What Is Gambling?


Gambling involves risking something of value (money, property, or assets) in the hope of winning a prize. It typically involves betting on a random event or outcome – such as predicting the winner of a football game, rolling dice, or scratchcards – and is regulated by both state and federal laws in the United States. The term can also refer to skill-based gambling activities that may improve a player’s chances of winning, such as playing card games or using knowledge of horses and jockeys to better predict the probable outcome of a horse race.

Pathological gambling (PG) is a complex disorder that is estimated to affect 0.4%-1.6% of Americans. Typically, it begins in adolescence or young adulthood and develops into a problem over time. PG is more common in males and among individuals who engage in strategic, face-to-face gambling, such as blackjack or poker, while adolescents and adults are equally likely to report problems with nonstrategic, less interpersonally interactive forms of gambling, like slot machines or bingo.
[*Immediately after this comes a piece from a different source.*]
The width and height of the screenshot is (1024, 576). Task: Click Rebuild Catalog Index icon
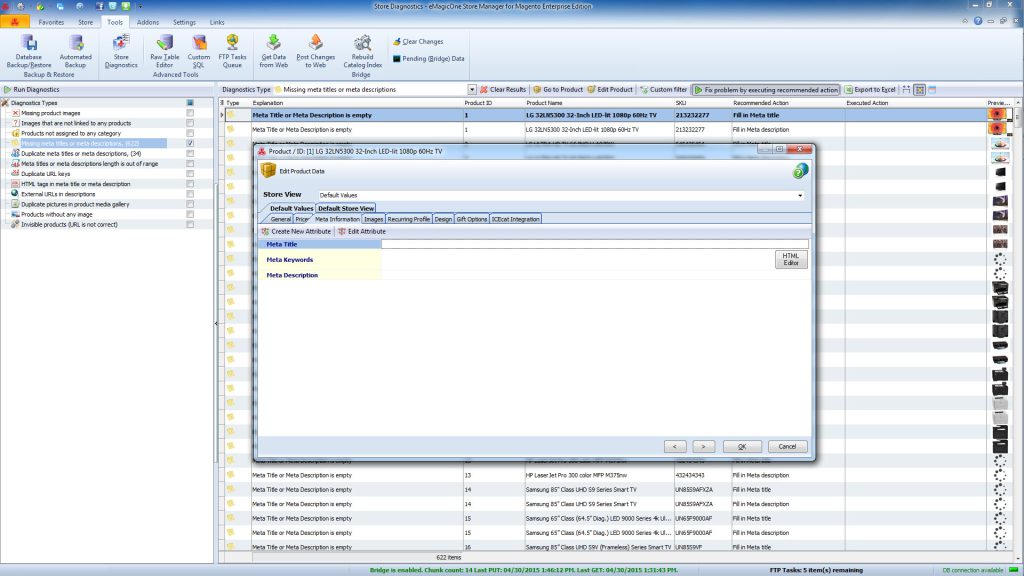point(361,50)
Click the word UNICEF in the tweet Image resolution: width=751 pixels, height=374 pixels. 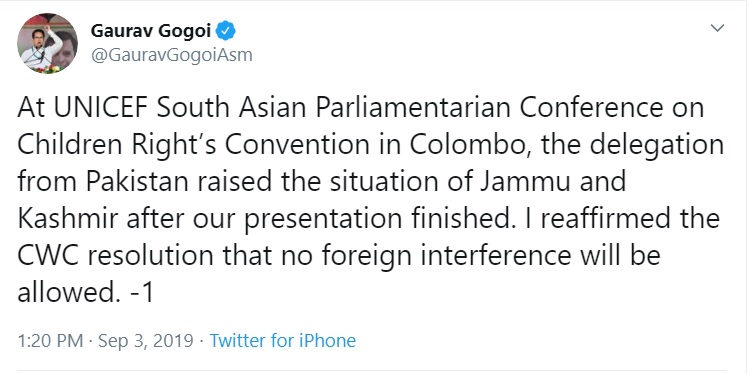102,109
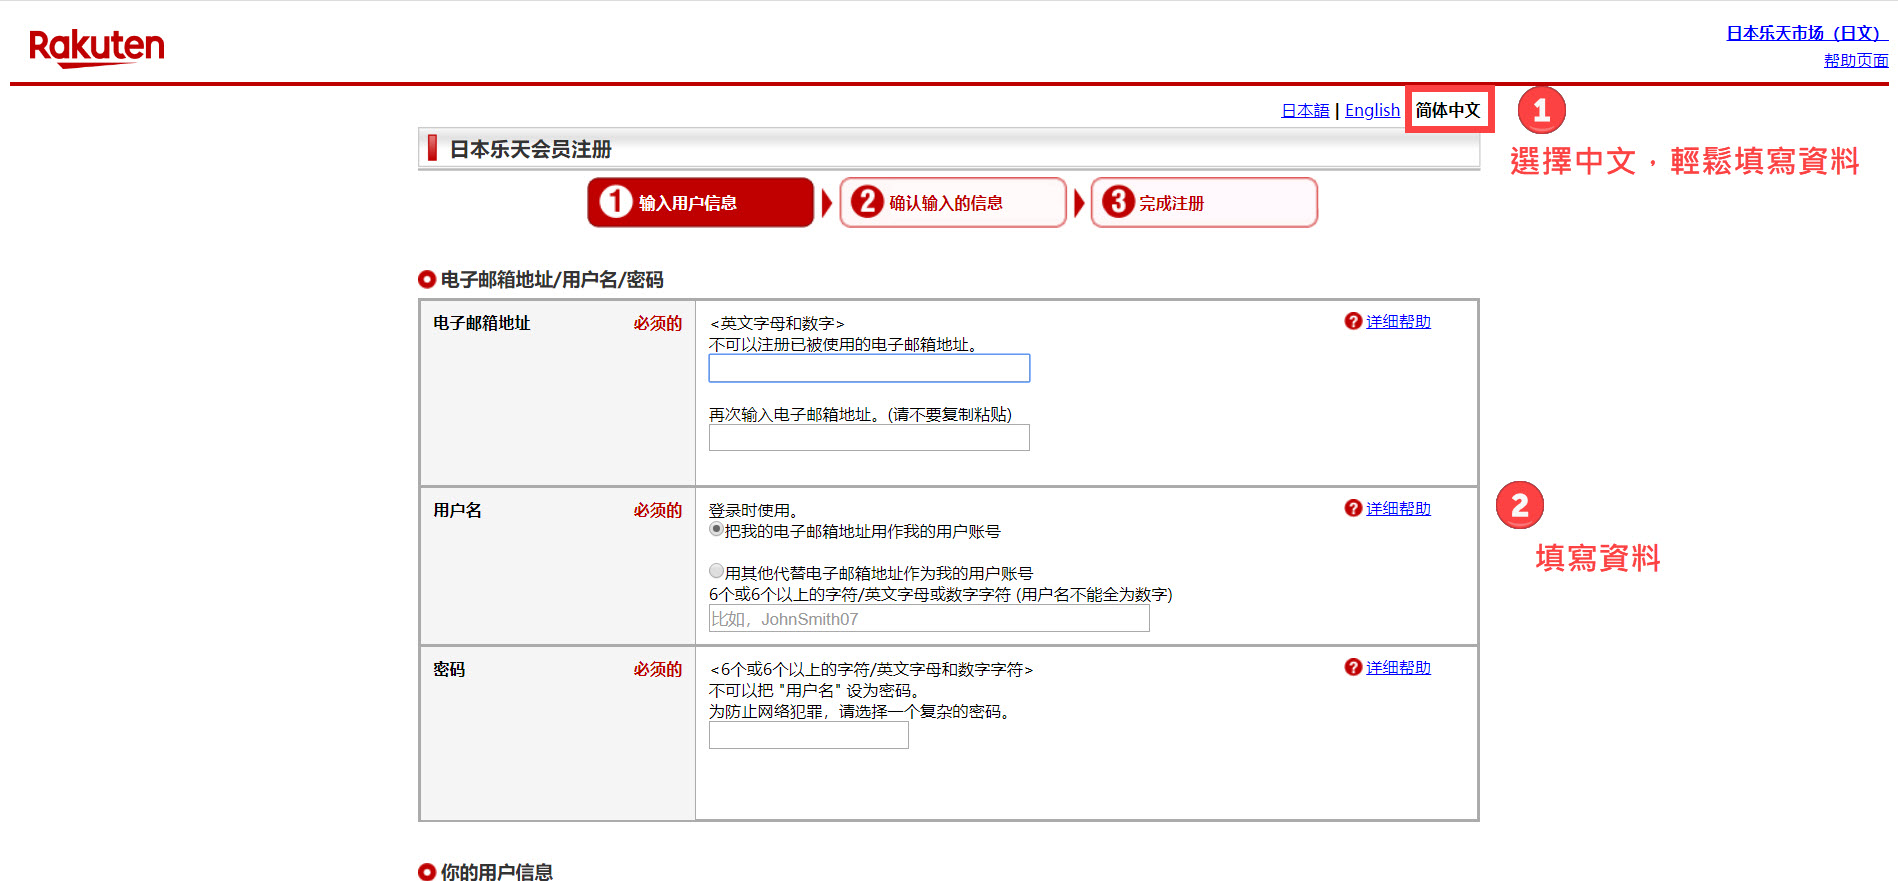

The biggest step in overcoming a gambling addiction is admitting that there is a problem. Then, it is important to seek help if the behavior is causing harm. This can include talking to a therapist or joining a peer support group, such as Gamblers Anonymous, which is based on the 12-step model of Alcoholics Anonymous. Finally, it is critical to strengthen one’s support network and find new social activities that do not involve gambling.